December 12, 2009 | Permalink | Comments (0) | TrackBack (0)

Wednesday, December 9, 2009

Controlling Individual Food Choices Of Those Who Are Dependant On Food Stamps

Dependence on government food stamps in the United States is soaring, according to a recent New York Times article. As more are relying on food stamps, the article reports, the stigma associated with food stamp use is fading.

The reality is that reliance on food stamps opens the door to judgments about individual food choices. In the running series Room for Debate, the Editors of the New York Times have collected a series of opinions from several different points of view in an article entitled Food Stamps: The Economics of Eating Well 

If people buy fresh vegetables or other relatively expensive though nutritious foods, they are considered to be living high on the hog at the taxpayers’ expense. But if they buy cheap foods like hot dogs they are criticized for poor health habits.

Despite these common complaints, does the system work? Are the current rules fair in regulating what people can buy and not buy? Or should the requirements be changed? Should un-nutritious products like soda be banned? Is there a better way to distribute free food and promote nutrition in this country?

December 9, 2009 | Permalink | Comments (0) | TrackBack (0)

Tuesday, December 8, 2009

Medicare Expansion An Alternative To Public Option?

Under a proposal being considered by Senate Democrats, people 55 to 64 will be allowed to buy insurance at subsidized rates under an expansion of the Medicare and Medicaid program. This proposal is part of an alternative to a government-run insurance plan. See The Wall Street Journal, Bloomberg, The New York Times, Yahoo!/The Associated Press, CNN, USA TODAY, The Politico (Washington).
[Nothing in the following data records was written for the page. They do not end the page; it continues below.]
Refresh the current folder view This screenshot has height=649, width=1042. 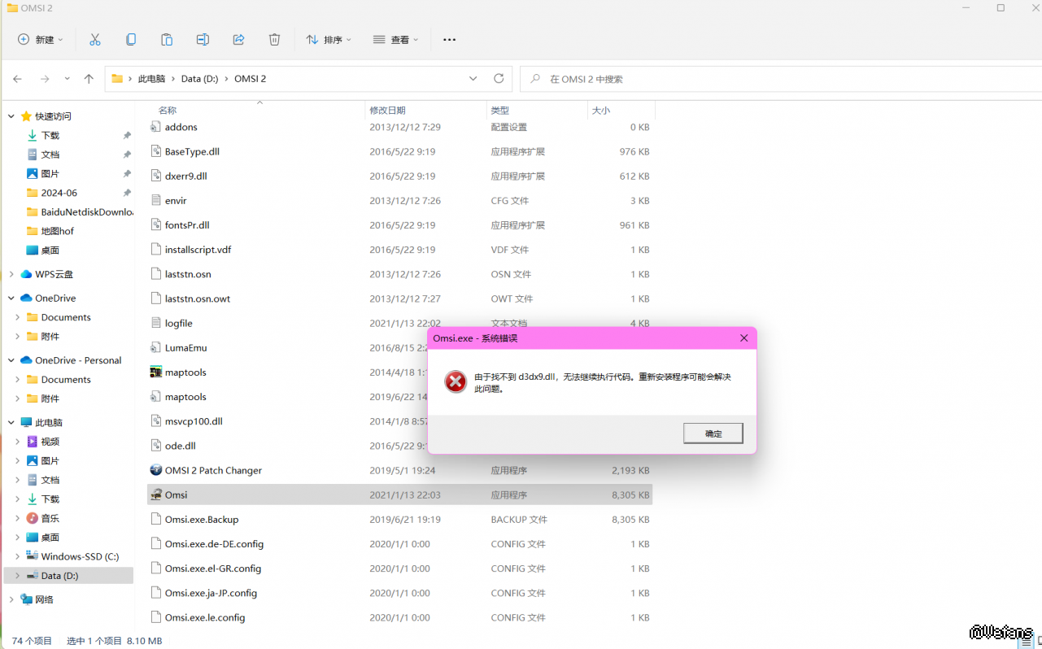click(499, 79)
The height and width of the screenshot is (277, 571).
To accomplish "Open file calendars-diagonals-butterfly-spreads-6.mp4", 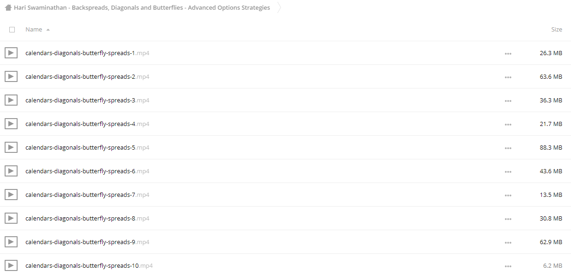I will click(87, 171).
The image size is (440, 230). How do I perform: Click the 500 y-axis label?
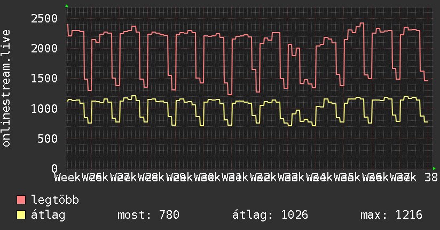tap(48, 139)
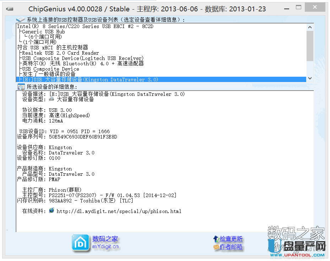The image size is (330, 261).
Task: Click the mYdigit.cn house logo icon
Action: tap(81, 243)
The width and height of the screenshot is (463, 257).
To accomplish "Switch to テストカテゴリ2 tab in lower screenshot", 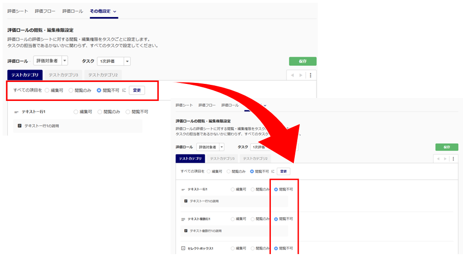I will click(x=255, y=158).
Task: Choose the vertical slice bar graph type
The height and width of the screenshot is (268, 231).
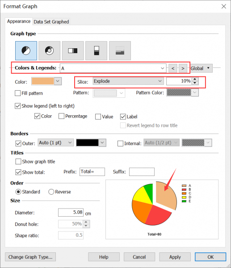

December 8, 2009 | Permalink | Comments (0) | TrackBack (0)

Monday, December 7, 2009

'Cadillac Tax' Could Result in Employers Cutting Health Insurance Benefits

A new survey by the Mercer Group suggests that the 'Cadillac tax' proposed in the Senate Democrats’ health care bill could trigger many employers to cut health care benefits. According to Kaiser Health News, "[t]wo-thirds of employers would raise deductibles, change insurers or scale back coverage to avoid the so-called Cadillac tax on high-cost benefits ...."
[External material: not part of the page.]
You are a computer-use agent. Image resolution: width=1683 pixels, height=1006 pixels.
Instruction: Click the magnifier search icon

The excise tax —which is placed on insurers, but is expected to be passed along to employers — could hit up to 19 percent of medical packages offered by employers in 2013, the first year it goes into effect, according to a separate Mercer analysis of data from 3,000 firms. Whether an employer’s benefits are subject to the tax depends on the combined cost of all medical benefits, including health, dental, vision and other benefits, such as worker and employer contributions to flexible spending or health savings accounts. Workers and employers can put pre-tax money into health savings accounts, helping cover deductibles, for example. If the combined total of all benefits exceeds annual thresholds of $8,500 for individuals or $23,000 for families, the difference would be subject to a 40 percent excise tax.

The Mercer survey (.pdf) of 465 employers – a nonscientific sample – also found that of the 63 percent who would make changes to avoid the tax:

-- 75 percent would raise deductibles or copayments to bring down premium costs.
-- 40 percent would add a lower cost health plan as an alternative.
-- 19 percent would terminate employer contributions to health or flexible savings accounts.

While employers aren’t yet changing benefits in response to the proposal, analysts say, the excise tax is one of their main concerns.